Sophomore Lexi Marqueses said, “My favorite part of the heritage festival is seeing all the different cultures that are represented during this event. I love seeing how the Heritage Festival brings our community together by sharing what makes each other the unique individuals we are.”
The event showcases so many diverse languages and traditions that students get to be exposed to and experience through beautiful music and delicious cuisines.
This year, the festival will be held on a Saturday. It came as a surprise to some students, for it’s almost always been held on a Friday.
The Saturday date is for the benefit of vendors, and it will be easier for them to set up on a weekend day.
The festival will begin with vendors who will sell various types of food, snacks, and desserts to those attending. It will give people a chance to try new cuisines that maybe they have never even heard of before, or perhaps have always wanted to try.
Mr. Leyton, Los Osos’s choir teacher, said, “The cool thing about this festival is we are partnering with FBLA, so there is going to be food and vendors out front of the festival before we do the concert portion. So definitely come out to check that out. It’s a great way to hang out with some friends on a Saturday, and for the concert itself, you can just expect to hear a lot of diverse music and get to see a lot of our students’ heritage being shown.”

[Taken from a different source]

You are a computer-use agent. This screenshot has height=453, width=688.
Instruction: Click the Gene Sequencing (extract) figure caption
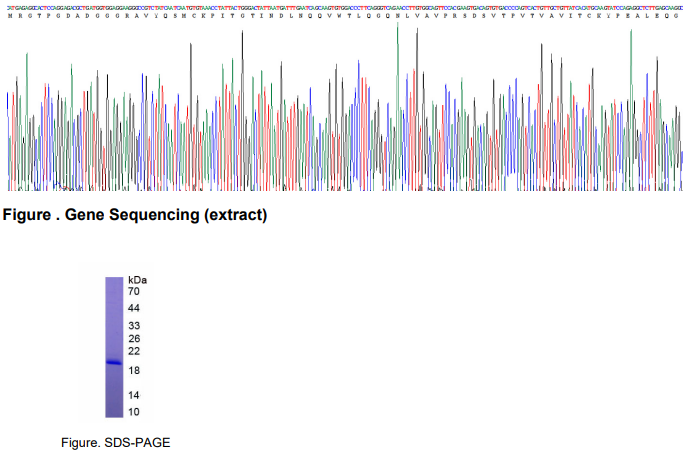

What better way to spend a Saturday? Food, music, and a chance to try something new!
“Expect many talented musicians, performers, and food from all backgrounds. It’s a perfect opportunity to try or learn something new with friends or loved ones!” Marqueses added, “I’m super excited to see the tinikling performance that TFC does each year! They nail it each time. I’m also hoping that the bubble waffle truck is back this year; they had some great dessert options!”
During the concert portion of the night, there will be several performances from choir, clubs, and soloists. These performers really put their hearts and souls into their performances to display the heritages they are representing.
The songs that will be performed are all so stylistically and linguistically diverse, which will be very entertaining for the audience, and open them up to different parts of the world.
Leyton said, “I like that we get to hear a lot of the backgrounds of each student, not where we’re typically in choir settings where we’re meant to be set in this uniform setting of just choral music, whereas this festival gets to show off individuals a lot more.”
This concert gives individuals a perfect chance to showcase songs that represent them and their family, singing childhood songs or songs that are simply important to them.
The choir will be giving their renditions of songs from different heritages as well. They have been working so hard on songs that are outside of their language barrier, and really making them come to life, and embracing them.
Marqueses said, “I’m most excited for our mass Choir piece called Jambo. It’s a very lively and upbeat piece that will captivate the audience!”
The sole purpose of this festival is for people attending to get exposed to different cultures and heritages, and leave with a new understanding of them, and to hopefully feel represented.
Leyton said, “I hope the audience takes away how diverse our campus is and a better understanding and appreciation of other cultures than their own.”